Chronic stress-induced dysregulation of the hypothalamic–pituitary–adrenal (HPA) axis and glucocorticoid receptor (GR) signaling is central to the development of depression. This study investigated the antidepressant effects of a standardized rice bran supplement (RBS) in a corticosterone (CORT)-induced mouse model and explored the underlying molecular mechanisms, with a focus on GR regulation. Male ICR mice were administered CORT (40 mg/kg, intraperitoneally) for 6 weeks to induce depression-like behaviors.

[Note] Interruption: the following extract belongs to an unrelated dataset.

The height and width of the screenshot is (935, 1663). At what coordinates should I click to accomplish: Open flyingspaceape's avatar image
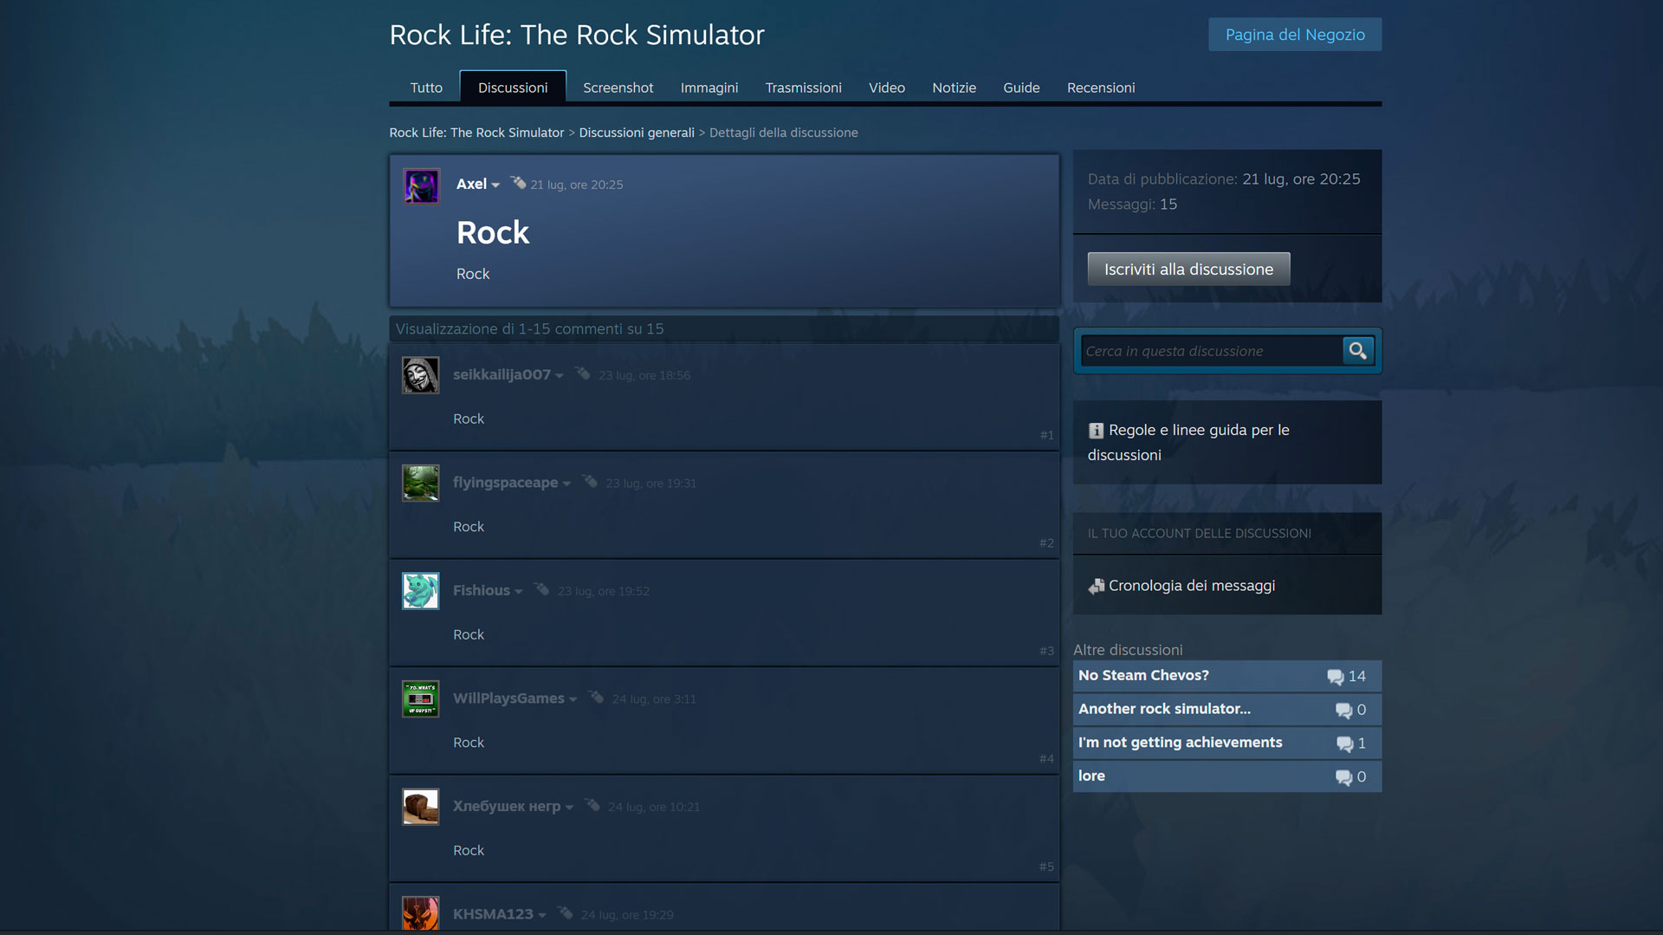coord(420,483)
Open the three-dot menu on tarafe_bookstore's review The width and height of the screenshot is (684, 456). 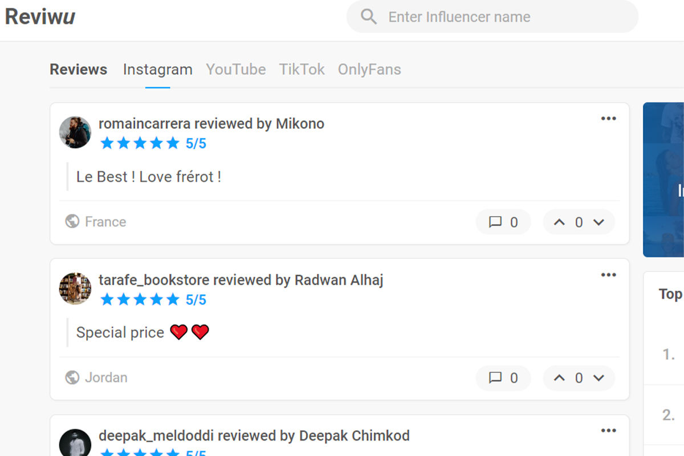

RBS (250, 500, and 100 mg/kg/day) or fluoxetine (FLU, 20 mg/kg/day) was orally administered. Behavioral assessments were performed using the sucrose preference test, tail suspension test, forced swim test, and open field test. RBS significantly ameliorated CORT-induced depression-like behaviors, with effects comparable to FLU. RBS restored brain monoamine neurotransmitter levels and suppressed HPA axis hyperactivity, evidenced by reduced serum corticotropin-releasing hormone, adrenocorticotropic hormone, and CORT levels. Moreover, RBS inhibited GR nuclear translocation in the hippocampus and HT-22 cells. It also decreased FKBP5 expression and disrupted GR/FKBP5/HSP90 complex formation. Furthermore, RBS treatment reduced GRE-luciferase activity in CORT-treated HT-22 cells, indicating decreased GR binding affinity to GREs. Consistently, the expression of GR downstream target genes, Sgk1 and Mkp1, was significantly downregulated by RBS treatment. These effects were similar to those observed with RU486 (GR antagonist) and GR siRNA knockdown. Additionally, RBS restored ERK–CREB–BDNF signaling pathway in HT-22 cells and in the hippocampus of the CORT-injected mice hippocampus. RBS exerts antidepressant-like effects by modulating HPA axis activity, inhibiting GR signaling and its downstream pathway, highlighting its potential as a natural therapeutic agent for stress-related depression.